W.B. Keckler said...

That's hilarious, Mark! I'm not sure the diminutive form of "blandus" ("sweet," "charming") would justify going all the way to "softy." I'm wondering if he's reading from the biography there instead of what's present here in the text. And "whisperer?" I felt justified taking "vagula" as far as confused; i.e. all that wandering, but where is he getting "whisperer?" From the diminutives themselves?...the idea that his mind (or soul?) was not fully-committed to any world-view wholeheartedly? Seems a stretch if so. I read the diminutives as betraying just a soupcon of self-pity amidst the generally stoic and realist tone of the poem. I'm impressed with line 4 of Bunting's "translation," especially as that's what I was looking for there and couldn't quite get.
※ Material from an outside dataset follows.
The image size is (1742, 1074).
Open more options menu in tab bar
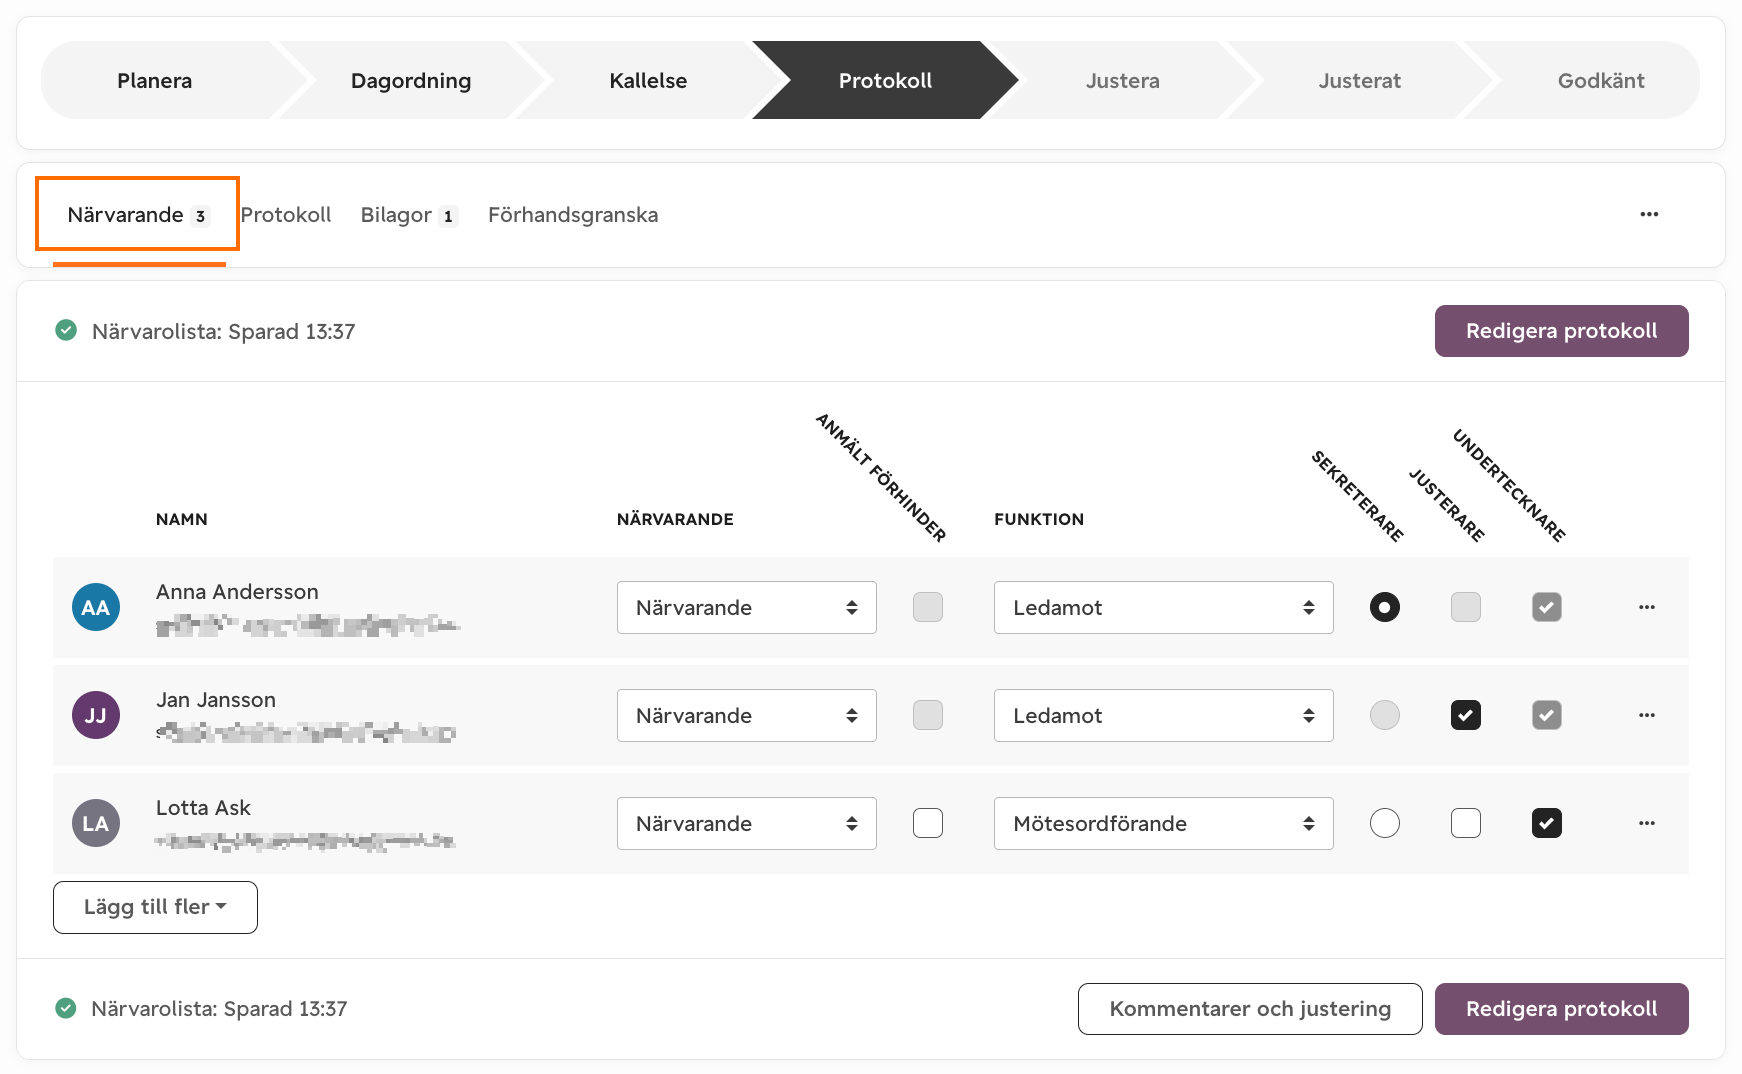[1649, 214]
Of course it's British (duh) and an American would say "bare-assed." I think line 5 is a bust, however, as he takes the pathos right out and focuses (or seems to with word choice) on the physical act of dying itself, or on the indignites of age and infirmityl, whereas Hadrian's line throws a seine-net over all of life and somehow it draws tight to noghing as everything in his life slips through like water.

artmel7 said...

The nexus of being

Interior yearnings

Free to roam where?

from your lifeless abode

Speechless, now a Cosmic Joke

William Keckler said...

A different take, Artmel...the obliquities seem to triangulate the poem...especially like your last line and the bravado of the sequential rearrangement...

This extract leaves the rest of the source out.